_Exercise goal:_ Copy exactly the stretch of data below from the line with "Delete the clip using the trash icon" through the line with "Given: Click the colored", including both of those lines.

Records contained in a dataset

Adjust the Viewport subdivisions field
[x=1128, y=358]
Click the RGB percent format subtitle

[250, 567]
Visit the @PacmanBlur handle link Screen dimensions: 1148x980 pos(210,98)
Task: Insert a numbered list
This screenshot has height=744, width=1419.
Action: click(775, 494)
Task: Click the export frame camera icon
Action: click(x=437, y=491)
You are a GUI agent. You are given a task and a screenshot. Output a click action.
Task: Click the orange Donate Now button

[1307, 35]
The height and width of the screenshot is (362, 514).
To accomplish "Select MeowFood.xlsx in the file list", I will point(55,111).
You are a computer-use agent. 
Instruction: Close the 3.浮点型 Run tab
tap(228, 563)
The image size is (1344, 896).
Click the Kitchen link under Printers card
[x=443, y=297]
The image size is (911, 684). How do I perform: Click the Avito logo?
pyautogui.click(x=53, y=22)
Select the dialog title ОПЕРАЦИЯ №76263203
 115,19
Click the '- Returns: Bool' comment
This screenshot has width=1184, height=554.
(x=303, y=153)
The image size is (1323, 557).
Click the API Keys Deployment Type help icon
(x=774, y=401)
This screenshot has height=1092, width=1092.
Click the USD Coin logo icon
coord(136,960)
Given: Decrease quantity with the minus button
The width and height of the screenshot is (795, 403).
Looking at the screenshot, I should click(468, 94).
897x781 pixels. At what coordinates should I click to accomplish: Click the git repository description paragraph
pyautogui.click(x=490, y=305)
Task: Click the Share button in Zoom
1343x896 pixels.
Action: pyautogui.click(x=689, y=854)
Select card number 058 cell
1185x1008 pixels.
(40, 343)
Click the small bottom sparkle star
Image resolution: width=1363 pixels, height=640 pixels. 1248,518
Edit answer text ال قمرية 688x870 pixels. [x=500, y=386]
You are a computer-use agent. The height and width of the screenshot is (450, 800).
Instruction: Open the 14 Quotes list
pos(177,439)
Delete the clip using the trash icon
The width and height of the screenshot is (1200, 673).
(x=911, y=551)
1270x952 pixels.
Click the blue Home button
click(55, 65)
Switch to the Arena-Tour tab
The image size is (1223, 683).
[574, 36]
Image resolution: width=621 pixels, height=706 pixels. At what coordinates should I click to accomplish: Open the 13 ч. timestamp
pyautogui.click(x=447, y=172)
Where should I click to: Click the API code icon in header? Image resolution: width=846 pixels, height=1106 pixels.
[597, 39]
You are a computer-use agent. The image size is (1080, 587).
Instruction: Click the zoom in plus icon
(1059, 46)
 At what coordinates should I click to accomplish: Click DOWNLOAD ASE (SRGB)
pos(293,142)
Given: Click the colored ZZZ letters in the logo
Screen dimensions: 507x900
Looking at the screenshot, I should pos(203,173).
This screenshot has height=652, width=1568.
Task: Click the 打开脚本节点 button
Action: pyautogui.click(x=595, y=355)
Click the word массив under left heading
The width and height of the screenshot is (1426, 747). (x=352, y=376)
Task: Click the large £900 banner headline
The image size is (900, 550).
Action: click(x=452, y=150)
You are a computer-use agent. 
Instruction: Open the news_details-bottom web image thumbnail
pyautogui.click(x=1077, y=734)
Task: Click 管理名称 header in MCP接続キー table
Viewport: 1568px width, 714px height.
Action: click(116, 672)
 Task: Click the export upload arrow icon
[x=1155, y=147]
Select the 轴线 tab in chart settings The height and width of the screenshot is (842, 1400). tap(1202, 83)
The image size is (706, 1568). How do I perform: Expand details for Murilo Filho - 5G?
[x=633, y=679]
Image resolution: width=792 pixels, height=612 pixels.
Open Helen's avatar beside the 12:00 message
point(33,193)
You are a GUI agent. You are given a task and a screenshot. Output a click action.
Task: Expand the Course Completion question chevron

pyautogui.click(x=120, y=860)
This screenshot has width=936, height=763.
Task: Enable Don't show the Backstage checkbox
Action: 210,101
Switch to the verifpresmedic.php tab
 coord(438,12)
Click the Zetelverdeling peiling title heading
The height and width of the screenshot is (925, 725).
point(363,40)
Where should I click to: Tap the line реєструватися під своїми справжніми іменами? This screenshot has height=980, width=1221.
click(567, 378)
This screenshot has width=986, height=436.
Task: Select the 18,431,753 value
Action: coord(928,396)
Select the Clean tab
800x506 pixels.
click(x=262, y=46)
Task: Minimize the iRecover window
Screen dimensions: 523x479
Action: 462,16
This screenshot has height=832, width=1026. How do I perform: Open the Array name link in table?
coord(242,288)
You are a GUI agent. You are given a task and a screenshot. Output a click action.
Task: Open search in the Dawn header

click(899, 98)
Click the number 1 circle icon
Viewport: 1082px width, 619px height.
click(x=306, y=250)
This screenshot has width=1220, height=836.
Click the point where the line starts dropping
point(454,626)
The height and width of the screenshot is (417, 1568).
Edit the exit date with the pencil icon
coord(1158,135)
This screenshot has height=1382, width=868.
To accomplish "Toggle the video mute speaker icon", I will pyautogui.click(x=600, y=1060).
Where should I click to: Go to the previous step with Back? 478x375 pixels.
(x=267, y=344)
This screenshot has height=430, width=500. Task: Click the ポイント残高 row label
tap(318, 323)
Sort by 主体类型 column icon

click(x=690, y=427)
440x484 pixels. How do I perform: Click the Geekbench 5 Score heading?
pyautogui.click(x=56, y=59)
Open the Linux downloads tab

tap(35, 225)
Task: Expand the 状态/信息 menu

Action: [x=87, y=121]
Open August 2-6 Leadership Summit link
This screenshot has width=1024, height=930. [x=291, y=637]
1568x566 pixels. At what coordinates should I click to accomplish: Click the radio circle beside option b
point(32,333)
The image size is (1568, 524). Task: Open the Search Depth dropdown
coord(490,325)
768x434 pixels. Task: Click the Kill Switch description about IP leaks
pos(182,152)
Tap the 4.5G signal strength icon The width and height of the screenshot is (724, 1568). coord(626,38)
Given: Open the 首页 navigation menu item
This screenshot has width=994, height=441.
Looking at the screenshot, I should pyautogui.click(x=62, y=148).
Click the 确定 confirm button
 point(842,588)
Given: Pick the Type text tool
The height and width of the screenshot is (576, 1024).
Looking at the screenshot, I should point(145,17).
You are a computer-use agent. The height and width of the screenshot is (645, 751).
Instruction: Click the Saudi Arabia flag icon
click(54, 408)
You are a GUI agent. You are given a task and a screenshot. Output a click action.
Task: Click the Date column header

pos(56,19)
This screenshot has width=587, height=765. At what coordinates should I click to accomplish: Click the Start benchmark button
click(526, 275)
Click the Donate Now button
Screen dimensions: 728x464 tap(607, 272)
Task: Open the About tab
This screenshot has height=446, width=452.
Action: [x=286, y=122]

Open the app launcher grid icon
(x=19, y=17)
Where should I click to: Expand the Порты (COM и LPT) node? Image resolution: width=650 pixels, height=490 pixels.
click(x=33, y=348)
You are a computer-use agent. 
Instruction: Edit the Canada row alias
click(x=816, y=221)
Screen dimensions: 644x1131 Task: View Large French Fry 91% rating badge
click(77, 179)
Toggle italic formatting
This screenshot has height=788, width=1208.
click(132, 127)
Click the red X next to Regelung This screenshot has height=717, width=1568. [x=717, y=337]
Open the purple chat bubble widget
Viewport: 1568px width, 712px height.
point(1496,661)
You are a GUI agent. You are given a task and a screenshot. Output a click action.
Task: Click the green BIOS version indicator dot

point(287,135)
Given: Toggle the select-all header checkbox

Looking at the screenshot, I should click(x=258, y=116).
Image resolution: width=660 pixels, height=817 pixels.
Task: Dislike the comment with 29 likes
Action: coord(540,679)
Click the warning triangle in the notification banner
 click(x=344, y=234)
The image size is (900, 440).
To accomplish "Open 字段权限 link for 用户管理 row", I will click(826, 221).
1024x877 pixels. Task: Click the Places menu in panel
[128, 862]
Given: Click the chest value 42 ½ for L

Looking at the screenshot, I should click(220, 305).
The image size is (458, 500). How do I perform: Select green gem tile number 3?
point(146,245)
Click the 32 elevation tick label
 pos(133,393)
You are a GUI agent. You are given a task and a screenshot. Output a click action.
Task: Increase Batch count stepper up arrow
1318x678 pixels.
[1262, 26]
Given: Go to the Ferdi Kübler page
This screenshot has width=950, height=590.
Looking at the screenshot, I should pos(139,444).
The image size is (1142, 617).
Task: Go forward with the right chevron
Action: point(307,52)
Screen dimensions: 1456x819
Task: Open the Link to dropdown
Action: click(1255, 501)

_The completed task:_
Delete the clip using the trash icon
The width and height of the screenshot is (1200, 673).
(x=911, y=551)
1270x952 pixels.
Click the blue Home button
click(55, 65)
Switch to the Arena-Tour tab
The image size is (1223, 683).
[574, 36]
Image resolution: width=621 pixels, height=706 pixels. At what coordinates should I click to accomplish: Open the 13 ч. timestamp
pyautogui.click(x=447, y=172)
Where should I click to: Click the API code icon in header? Image resolution: width=846 pixels, height=1106 pixels.
[597, 39]
You are a computer-use agent. The image size is (1080, 587).
Instruction: Click the zoom in plus icon
(1059, 46)
 At what coordinates should I click to accomplish: Click DOWNLOAD ASE (SRGB)
pos(293,142)
Given: Click the colored ZZZ letters in the logo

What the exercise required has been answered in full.